Sinon, tout roule pour cette équipe de Suisse qui a eu la chance de pouvoir compter lors de ses trois derniers matches sur des gardiens d'exception. A Genève, Jonas Omlin avait dégoûté les attaquants portugais. A Saragosse et à Saint-Gall, Yann Sommer a repris la main pour signer deux performances exceptionnelles. En Espagne, il a réussi un arrêt prodigieux dans le temps additionnel sur une frappe de Soler. A Saint-Gall, il a détourné un penalty de Tomas Soucek qui avait été pourtant bien frappé. «Une grande équipe a besoin d'un grand gardien», sourit Murat Yakin.
Une statistique presque affolante
Aujourd'hui, Yann Sommer présente une statistique presque affolante: il n'a pas été battu sur les cinq derniers penalties tirés contre lui dans le jeu en équipe de Suisse. Après les deux ratés de Sergio Ramos en 2020 et de Jorginho en 2021, Tomas Soucek a pu mesurer toute la difficulté de tromper le portier de Gladbach, dont le refus à l'ultime seconde de s'engager cet été à Nice a littéralement déchiré le coeur de Lucien Favre.
«Yann sortait d'une saison 2021/2022 difficile avec Gladbach, glisse Murat Yakin. Là, il est à nouveau en confiance et cette confiance, elle grandit de match en match.» Le sélectionneur aurait sans doute rêvé d'évoluer en équipe de Suisse avec un tel gardien. «J'ai eu la chance de jouer devant Jörg Stiel et Pascal Zuberbühler qui avaient une très grande personnalité», se souvient-il toutefois.

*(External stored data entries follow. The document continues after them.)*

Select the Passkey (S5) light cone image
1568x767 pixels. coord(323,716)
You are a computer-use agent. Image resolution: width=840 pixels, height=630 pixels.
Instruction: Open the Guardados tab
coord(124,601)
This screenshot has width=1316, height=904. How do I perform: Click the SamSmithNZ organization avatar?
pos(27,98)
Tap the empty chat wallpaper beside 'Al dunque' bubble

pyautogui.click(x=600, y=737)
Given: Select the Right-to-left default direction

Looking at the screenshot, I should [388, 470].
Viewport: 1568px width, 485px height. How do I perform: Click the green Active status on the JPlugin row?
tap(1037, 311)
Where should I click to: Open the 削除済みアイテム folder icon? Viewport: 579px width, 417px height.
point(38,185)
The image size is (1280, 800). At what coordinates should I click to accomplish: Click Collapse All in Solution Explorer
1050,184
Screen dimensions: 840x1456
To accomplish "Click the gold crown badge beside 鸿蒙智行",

Mais il a l'élégance de ne pas relever que Yann Sommer n'évolue pas vraiment dans le même monde que ses deux prédécesseurs, capables souvent du meilleur mais parfois du pire. Le sélectionneur nourrit de plus en plus l'intime conviction qu'un tel gardien, si la réussite lui sourit toujours comme à Saint-Gall avec deux frappes tchèques sur ses montants, peut vous hisser sur le toit du monde.